→ **Prompt**:
Only one stretch of the records below should be repeated. It starts with the line containing "Blog (759, 44)" and goes on through the line containing "Persönlichkeit (902, 1048)", exactly as written.

→ **Extracted data**:
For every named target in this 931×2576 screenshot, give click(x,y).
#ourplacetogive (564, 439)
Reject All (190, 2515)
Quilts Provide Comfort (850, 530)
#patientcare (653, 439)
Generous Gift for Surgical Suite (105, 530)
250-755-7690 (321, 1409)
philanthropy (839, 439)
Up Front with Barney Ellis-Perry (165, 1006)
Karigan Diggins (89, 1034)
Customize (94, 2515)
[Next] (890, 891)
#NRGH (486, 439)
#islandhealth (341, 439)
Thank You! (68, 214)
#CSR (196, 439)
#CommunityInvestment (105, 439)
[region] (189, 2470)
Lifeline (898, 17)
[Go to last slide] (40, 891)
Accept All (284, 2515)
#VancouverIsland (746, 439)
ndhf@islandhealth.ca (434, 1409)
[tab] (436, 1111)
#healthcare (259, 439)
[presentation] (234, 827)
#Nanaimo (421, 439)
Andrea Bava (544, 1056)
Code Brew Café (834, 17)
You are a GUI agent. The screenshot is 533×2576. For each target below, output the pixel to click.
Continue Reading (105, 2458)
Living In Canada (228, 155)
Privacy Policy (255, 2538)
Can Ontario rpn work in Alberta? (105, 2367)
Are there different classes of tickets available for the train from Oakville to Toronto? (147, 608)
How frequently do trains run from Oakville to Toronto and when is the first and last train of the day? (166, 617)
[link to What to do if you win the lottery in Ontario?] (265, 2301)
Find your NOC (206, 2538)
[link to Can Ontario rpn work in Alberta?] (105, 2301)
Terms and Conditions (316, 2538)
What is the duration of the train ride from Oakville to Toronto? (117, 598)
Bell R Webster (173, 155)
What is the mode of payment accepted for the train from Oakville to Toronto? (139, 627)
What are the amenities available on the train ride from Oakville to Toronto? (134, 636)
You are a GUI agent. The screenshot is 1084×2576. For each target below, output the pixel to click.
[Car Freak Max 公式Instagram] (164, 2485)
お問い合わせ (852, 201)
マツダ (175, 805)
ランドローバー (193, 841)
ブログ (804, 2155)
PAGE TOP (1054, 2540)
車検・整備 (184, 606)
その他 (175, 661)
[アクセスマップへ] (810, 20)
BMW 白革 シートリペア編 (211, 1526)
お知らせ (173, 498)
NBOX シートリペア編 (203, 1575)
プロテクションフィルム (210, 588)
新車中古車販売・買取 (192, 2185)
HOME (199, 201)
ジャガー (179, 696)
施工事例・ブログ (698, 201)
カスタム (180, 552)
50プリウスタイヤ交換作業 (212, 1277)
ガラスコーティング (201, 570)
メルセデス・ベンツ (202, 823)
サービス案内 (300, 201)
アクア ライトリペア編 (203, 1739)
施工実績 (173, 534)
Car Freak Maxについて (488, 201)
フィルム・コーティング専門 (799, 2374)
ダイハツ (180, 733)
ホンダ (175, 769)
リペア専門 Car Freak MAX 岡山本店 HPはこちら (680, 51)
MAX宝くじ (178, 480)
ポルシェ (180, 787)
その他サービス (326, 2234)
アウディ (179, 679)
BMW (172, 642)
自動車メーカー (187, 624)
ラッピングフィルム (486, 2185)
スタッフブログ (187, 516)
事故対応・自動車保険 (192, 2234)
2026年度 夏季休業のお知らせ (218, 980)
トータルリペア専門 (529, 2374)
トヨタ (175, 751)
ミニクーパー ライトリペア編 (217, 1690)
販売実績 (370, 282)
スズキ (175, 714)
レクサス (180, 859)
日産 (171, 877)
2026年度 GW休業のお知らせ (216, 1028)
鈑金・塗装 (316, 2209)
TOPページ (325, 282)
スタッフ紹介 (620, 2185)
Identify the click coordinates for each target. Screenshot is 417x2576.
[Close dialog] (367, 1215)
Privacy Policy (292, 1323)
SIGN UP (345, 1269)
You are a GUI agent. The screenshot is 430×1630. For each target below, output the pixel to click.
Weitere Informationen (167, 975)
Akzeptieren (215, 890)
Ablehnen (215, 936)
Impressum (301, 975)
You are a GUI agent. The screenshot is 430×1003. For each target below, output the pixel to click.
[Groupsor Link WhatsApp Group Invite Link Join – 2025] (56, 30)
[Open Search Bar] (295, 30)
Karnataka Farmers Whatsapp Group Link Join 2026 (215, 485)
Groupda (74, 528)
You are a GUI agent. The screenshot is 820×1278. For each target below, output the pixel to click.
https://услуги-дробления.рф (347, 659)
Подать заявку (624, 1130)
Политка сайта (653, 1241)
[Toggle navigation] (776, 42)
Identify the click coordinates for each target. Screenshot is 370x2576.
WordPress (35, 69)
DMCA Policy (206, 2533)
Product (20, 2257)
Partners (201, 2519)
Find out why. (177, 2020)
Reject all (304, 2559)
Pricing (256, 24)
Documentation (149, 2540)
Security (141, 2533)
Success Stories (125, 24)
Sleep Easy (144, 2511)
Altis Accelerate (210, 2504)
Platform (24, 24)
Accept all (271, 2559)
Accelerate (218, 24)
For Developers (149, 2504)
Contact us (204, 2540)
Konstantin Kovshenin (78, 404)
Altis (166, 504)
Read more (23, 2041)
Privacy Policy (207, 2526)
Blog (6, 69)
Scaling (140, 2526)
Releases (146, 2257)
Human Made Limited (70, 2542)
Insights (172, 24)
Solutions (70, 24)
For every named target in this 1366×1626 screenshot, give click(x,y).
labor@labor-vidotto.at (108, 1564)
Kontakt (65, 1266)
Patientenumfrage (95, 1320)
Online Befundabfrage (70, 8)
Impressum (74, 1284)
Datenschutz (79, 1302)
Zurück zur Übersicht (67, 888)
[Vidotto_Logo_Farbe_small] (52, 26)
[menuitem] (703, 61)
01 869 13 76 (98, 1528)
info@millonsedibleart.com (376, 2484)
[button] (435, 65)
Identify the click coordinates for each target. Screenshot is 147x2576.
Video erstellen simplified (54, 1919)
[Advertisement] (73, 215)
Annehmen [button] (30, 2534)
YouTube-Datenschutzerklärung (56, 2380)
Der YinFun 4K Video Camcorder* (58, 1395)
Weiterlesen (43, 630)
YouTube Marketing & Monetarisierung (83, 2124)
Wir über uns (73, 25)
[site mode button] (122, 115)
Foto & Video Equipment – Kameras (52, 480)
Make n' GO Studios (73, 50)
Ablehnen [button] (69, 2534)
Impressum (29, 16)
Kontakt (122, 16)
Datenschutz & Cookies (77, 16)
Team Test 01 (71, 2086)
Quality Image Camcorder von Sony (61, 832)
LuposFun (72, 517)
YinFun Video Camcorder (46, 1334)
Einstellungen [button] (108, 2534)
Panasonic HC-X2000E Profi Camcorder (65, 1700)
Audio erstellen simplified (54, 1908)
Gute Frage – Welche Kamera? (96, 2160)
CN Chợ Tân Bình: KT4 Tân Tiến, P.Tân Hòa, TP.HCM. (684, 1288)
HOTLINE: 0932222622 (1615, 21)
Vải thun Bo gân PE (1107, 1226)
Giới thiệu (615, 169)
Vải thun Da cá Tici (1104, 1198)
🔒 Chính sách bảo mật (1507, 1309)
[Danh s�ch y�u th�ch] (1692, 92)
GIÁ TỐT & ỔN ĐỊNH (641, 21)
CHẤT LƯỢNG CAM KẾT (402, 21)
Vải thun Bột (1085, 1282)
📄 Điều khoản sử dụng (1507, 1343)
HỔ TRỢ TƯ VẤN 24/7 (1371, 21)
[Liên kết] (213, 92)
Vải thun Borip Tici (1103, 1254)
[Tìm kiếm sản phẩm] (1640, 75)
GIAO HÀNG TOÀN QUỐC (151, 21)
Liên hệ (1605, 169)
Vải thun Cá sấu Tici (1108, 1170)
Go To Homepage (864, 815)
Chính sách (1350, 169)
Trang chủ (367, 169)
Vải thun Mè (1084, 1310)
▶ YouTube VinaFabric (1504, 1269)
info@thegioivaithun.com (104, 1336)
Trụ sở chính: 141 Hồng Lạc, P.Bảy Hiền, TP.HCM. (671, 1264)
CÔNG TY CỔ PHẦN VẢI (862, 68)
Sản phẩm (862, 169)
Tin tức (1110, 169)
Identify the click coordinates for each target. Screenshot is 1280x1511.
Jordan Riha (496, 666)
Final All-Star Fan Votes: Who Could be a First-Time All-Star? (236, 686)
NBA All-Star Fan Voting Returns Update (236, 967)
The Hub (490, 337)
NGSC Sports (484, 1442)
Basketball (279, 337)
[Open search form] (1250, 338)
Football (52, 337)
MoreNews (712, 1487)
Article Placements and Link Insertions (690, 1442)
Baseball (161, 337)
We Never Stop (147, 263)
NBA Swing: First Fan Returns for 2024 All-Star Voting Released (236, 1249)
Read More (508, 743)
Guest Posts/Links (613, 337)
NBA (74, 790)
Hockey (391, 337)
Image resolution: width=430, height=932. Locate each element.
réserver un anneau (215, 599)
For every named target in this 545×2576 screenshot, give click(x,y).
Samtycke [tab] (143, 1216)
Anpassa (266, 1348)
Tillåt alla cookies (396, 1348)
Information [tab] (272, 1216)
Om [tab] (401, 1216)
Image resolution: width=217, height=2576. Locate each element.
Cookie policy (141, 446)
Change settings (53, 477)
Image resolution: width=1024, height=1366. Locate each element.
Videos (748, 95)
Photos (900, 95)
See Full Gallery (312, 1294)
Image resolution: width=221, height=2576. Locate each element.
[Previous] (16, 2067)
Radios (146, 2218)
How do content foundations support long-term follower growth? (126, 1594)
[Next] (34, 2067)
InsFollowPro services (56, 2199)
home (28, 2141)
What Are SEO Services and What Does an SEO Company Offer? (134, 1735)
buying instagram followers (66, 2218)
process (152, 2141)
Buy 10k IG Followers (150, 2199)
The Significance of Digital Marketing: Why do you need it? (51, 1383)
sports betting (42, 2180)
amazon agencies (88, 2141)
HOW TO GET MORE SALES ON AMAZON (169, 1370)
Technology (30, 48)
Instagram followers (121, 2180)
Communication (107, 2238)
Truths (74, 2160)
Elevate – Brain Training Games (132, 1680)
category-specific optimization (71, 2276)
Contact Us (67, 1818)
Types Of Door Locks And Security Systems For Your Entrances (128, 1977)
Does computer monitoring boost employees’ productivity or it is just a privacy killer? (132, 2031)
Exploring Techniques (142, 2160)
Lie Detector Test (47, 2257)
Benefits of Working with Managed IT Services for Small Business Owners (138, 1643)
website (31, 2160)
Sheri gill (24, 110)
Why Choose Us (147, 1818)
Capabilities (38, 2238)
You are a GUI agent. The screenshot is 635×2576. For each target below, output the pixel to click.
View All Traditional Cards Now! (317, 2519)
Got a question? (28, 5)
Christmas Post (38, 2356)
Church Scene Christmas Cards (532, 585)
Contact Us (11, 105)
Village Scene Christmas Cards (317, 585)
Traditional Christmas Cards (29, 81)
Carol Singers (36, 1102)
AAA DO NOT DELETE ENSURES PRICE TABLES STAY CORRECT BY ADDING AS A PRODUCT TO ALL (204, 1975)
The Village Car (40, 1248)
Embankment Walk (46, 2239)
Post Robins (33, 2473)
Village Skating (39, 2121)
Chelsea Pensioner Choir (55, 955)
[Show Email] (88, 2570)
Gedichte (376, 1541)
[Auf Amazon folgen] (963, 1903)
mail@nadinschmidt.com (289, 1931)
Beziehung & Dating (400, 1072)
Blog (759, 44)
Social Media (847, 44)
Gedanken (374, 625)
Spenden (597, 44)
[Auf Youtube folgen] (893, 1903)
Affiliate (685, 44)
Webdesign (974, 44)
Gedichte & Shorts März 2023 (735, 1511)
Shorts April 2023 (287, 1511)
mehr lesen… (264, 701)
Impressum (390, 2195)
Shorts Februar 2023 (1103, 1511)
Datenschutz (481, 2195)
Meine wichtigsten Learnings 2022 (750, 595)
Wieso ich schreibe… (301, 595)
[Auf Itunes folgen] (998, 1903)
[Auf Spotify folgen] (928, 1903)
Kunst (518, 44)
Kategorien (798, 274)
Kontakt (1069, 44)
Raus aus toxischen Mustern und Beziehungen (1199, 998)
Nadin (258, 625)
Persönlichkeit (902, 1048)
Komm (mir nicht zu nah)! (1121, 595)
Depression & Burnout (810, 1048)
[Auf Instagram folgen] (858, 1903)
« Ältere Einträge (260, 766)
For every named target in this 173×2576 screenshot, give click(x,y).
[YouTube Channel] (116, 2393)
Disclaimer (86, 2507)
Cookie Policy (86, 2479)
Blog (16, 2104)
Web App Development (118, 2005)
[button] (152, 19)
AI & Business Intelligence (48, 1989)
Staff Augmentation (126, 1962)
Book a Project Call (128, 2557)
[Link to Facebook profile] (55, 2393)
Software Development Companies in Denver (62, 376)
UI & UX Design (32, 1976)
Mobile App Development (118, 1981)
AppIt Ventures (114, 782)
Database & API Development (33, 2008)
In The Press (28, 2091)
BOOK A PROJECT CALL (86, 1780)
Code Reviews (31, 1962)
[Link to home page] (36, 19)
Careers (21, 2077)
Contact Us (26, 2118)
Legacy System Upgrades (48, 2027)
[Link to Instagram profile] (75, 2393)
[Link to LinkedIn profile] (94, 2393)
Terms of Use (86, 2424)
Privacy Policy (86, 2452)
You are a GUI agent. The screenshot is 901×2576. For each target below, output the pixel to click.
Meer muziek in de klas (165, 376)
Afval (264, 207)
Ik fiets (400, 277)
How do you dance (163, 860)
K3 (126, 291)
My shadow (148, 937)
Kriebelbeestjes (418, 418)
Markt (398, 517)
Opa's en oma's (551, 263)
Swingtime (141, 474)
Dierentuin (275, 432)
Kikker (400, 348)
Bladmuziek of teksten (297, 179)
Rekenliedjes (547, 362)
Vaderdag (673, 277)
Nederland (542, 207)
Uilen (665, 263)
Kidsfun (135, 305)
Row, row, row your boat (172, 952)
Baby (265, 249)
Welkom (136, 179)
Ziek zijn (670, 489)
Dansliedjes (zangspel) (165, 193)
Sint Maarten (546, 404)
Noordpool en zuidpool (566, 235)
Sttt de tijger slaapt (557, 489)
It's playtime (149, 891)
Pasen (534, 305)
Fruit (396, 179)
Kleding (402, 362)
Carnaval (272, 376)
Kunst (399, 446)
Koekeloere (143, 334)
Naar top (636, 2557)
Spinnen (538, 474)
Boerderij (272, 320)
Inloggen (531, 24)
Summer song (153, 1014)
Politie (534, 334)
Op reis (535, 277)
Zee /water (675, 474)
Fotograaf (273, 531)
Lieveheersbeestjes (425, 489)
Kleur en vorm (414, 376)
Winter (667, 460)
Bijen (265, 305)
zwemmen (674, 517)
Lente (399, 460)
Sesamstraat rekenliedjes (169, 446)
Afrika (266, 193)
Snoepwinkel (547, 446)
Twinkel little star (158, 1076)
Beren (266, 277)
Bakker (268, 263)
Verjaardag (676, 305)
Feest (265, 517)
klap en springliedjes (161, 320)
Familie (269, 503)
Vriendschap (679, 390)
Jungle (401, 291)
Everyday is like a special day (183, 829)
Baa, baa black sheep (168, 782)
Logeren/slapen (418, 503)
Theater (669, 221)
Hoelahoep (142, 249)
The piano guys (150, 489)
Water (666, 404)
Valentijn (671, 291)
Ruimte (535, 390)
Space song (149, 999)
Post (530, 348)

→ **Expected output**:
Blog (759, 44)
Social Media (847, 44)
Gedanken (374, 625)
Spenden (597, 44)
[Auf Youtube folgen] (893, 1903)
Affiliate (685, 44)
Webdesign (974, 44)
Gedichte & Shorts März 2023 (735, 1511)
Shorts April 2023 (287, 1511)
mehr lesen… (264, 701)
Impressum (390, 2195)
Shorts Februar 2023 (1103, 1511)
Datenschutz (481, 2195)
Meine wichtigsten Learnings 2022 (750, 595)
Wieso ich schreibe… (301, 595)
[Auf Itunes folgen] (998, 1903)
[Auf Spotify folgen] (928, 1903)
Kunst (518, 44)
Kategorien (798, 274)
Kontakt (1069, 44)
Raus aus toxischen Mustern und Beziehungen (1199, 998)
Nadin (258, 625)
Persönlichkeit (902, 1048)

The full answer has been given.